Yargıtay Başsavcısı Abdurrahman Yalçınkaya, AK Parti'nin kapatılmasına yönelik davada esas hakkındaki mütalaasını kendisine tanınan son günde Anayasa Mahkemesi'ne verdi. Başsavcı mütalaasında AK Parti'nin, laikliğe aykırı eylemlerin odağı durumuna geldiğini yineleyerek partinin kapatılmasını, iddianamede isimleri sayılanlara da siyasi yasak getirilmesini istedi.
Başsavcının mütaalasında, AK Parti'nin ön savunmasında da yer alan “Totoloji”yle ilgili ifadelere şöyle yanıt verildi: “Cumhuriyetin temel karakteristiği laikliktir.
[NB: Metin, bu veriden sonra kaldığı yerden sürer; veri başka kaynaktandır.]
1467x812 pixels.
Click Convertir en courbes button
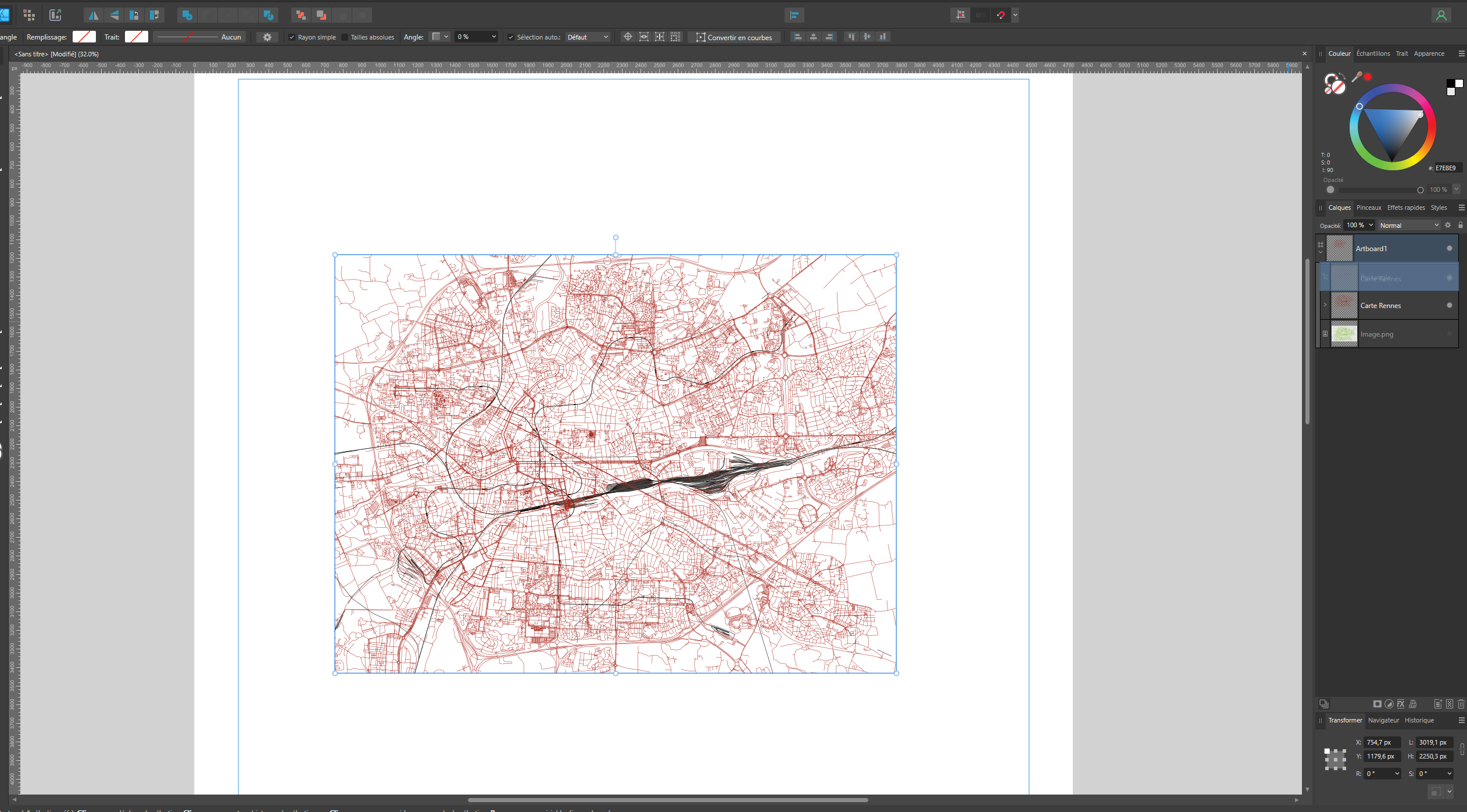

Çünkü cumhuriyetin temelindeki Kurtuluş Savaşı sadece yabancı işgalcilere karşı değil, onun içteki işbirlikçisi irticaya, din istismarcılarına karşı da verilmiştir. Totoloji' kaygısı, varlığını Cumhuriyete ve onun devrimlerine borçlu olanları bu gerçeği defalarca ve ısrarla vurgulamaktan alıkoyamayacaktır.” AK Parti'nin, Fazilet Partisi'nde liderlik mücadelesi veren, kaybedince de ayrılan bir ekip tarafından kurulduğu iddia edilen mütalaada, "Davalı Parti örtülü programını gerçekleştirirken, olası tepkileri bertaraf etmek için demokrasi, insan hakları, din ve vicdan, örgütlenme ve ifade özgürlüğü gibi evrensel değerleri kullanmaya başlamıştır” denildi.
Demokratik ve laik cumhuriyeti korumanın, Yargıtay Başsavcılığı'nın temel görevi olduğu belirtilen mütalaada parti kaptmanın da AB sürecine zarar vermeyeceği belirtilerek,“Türkiye'nin AB ile birleşme müzakereleri davalı parti zamanında başlamayıp uzun zamandan beri süregelmektedir” denildi. Davalı partinin iktidarda olmasının 'projesini' yürürlüğe koyma olanağına sahip bulunması bakımından demokrasiye yönelen tehlike ve tehdidi daha somut ve yakın kıldığı da iddianamede yer aldı.